This strict approach would no longer seem to represent the law, insofar as it suggests that signing authority must be express. The steady growth in the size of municipal corporations and the range of matters for which they are responsible has rendered it impractical.
As corporate entities, municipalities clearly can only act through agents and therefore must necessarily have the implicit capacity to pass bylaws providing for the manner of, or the necessity for, the execution of any document, instrument or agreement by a person, subject to any clear restriction on that capacity under the act of the province in which they are situated.
Most municipalities have enacted bylaws providing that any document, instrument or agreement executed in the manner provided therein is properly executed by the municipality in question. Typically, the mayor and city clerk will be granted the formal express authority to sign contracts and other documents on behalf of the municipality.
In the case of the Crown, the courts have vacillated over the years in relation to the question of signing authority. Where a statute authorizes a minister to enter into a contract "subject to the approval of the Lieutenant Governor-in-Council," the weight of authority is that a contract entered into without obtaining such approval is not binding on the Crown.
However, the question of the existence of signing authority only comes into play once it is established that the contract (or at least the transaction to which it relates) has been duly authorized.

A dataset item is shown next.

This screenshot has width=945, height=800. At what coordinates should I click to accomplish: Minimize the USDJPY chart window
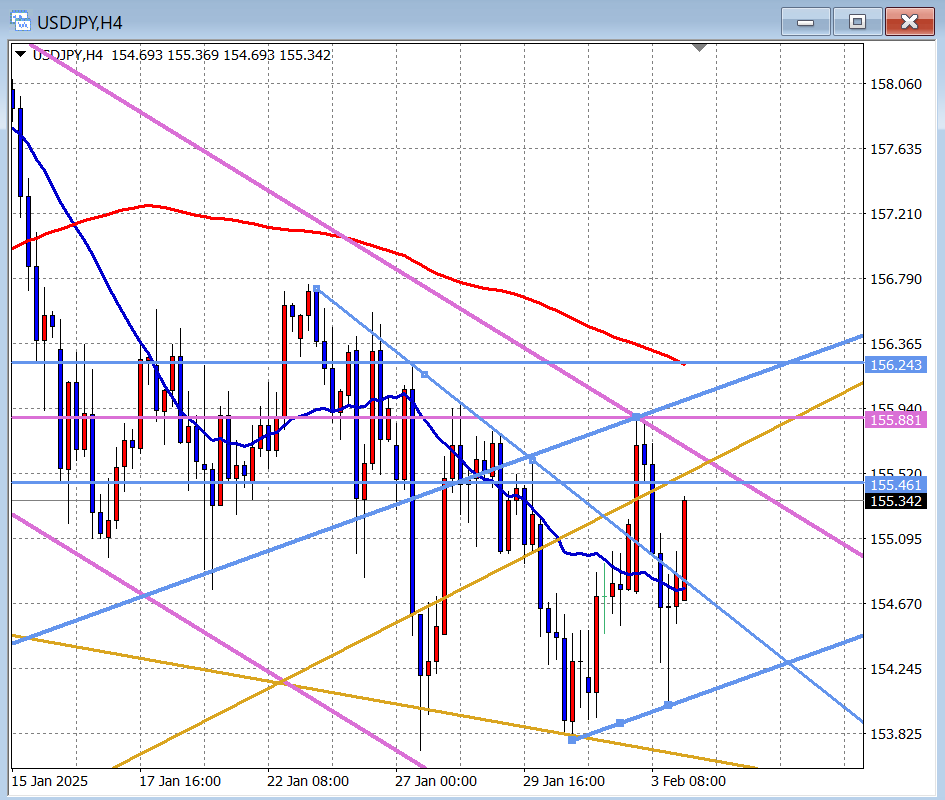805,21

A requirement for ministerial or Lieutenant Governor in Council approval is not the same thing as a requirement for a ministerial signature on the contract document.
Although the concept of reasonable government does not apply at the municipal level, it is difficult to see why municipal signing authority should be construed so as to limit implicit signing authority to a greater extent than is the case with the federal and provincial governments.
Many municipalities have adopted policies or procedures that confer a contract approval authority on specific municipal officers. It is worth considering such measures briefly, because a strong argument can be made that they are sufficient in themselves to confer express signing authority within the limits concerned.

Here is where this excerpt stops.